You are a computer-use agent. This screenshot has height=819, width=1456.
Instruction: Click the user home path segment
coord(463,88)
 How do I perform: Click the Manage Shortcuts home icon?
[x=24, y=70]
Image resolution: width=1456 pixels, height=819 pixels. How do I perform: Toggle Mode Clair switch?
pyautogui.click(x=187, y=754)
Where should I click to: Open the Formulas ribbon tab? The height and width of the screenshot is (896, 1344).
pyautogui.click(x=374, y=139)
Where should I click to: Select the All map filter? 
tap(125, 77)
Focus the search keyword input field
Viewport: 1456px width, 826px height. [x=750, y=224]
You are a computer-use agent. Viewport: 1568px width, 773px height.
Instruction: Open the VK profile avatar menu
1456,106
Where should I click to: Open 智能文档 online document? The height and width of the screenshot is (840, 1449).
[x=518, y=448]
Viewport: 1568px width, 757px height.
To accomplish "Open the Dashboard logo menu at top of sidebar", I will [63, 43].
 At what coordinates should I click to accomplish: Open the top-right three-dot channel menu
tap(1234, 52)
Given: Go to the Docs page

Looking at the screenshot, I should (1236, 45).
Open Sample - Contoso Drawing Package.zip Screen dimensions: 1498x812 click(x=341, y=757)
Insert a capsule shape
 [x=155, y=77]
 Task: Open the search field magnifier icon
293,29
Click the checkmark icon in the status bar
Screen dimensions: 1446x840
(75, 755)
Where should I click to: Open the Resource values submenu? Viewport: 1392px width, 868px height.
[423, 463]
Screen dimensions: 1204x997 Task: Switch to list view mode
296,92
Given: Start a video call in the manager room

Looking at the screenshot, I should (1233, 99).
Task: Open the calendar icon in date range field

== == ==

■ **HOW TO COMPLETE THIS TASK**:
All lines above should be output verbatim.

■ **OUTPUT OF THE EXERCISE**:
You are a computer-use agent. This screenshot has height=819, width=1456.
Instruction: Click the user home path segment
coord(463,88)
 How do I perform: Click the Manage Shortcuts home icon?
[x=24, y=70]
Image resolution: width=1456 pixels, height=819 pixels. How do I perform: Toggle Mode Clair switch?
pyautogui.click(x=187, y=754)
Where should I click to: Open the Formulas ribbon tab? The height and width of the screenshot is (896, 1344).
pyautogui.click(x=374, y=139)
Where should I click to: Select the All map filter? 
tap(125, 77)
Focus the search keyword input field
Viewport: 1456px width, 826px height. [x=750, y=224]
You are a computer-use agent. Viewport: 1568px width, 773px height.
Instruction: Open the VK profile avatar menu
1456,106
Where should I click to: Open 智能文档 online document? The height and width of the screenshot is (840, 1449).
[x=518, y=448]
Viewport: 1568px width, 757px height.
To accomplish "Open the Dashboard logo menu at top of sidebar", I will [63, 43].
 At what coordinates should I click to accomplish: Open the top-right three-dot channel menu
tap(1234, 52)
Given: Go to the Docs page

Looking at the screenshot, I should (1236, 45).
Open Sample - Contoso Drawing Package.zip Screen dimensions: 1498x812 click(x=341, y=757)
Insert a capsule shape
 [x=155, y=77]
 Task: Open the search field magnifier icon
293,29
Click the checkmark icon in the status bar
Screen dimensions: 1446x840
(75, 755)
Where should I click to: Open the Resource values submenu? Viewport: 1392px width, 868px height.
[423, 463]
Screen dimensions: 1204x997 Task: Switch to list view mode
296,92
Given: Start a video call in the manager room

Looking at the screenshot, I should (1233, 99).
Task: Open the calendar icon in date range field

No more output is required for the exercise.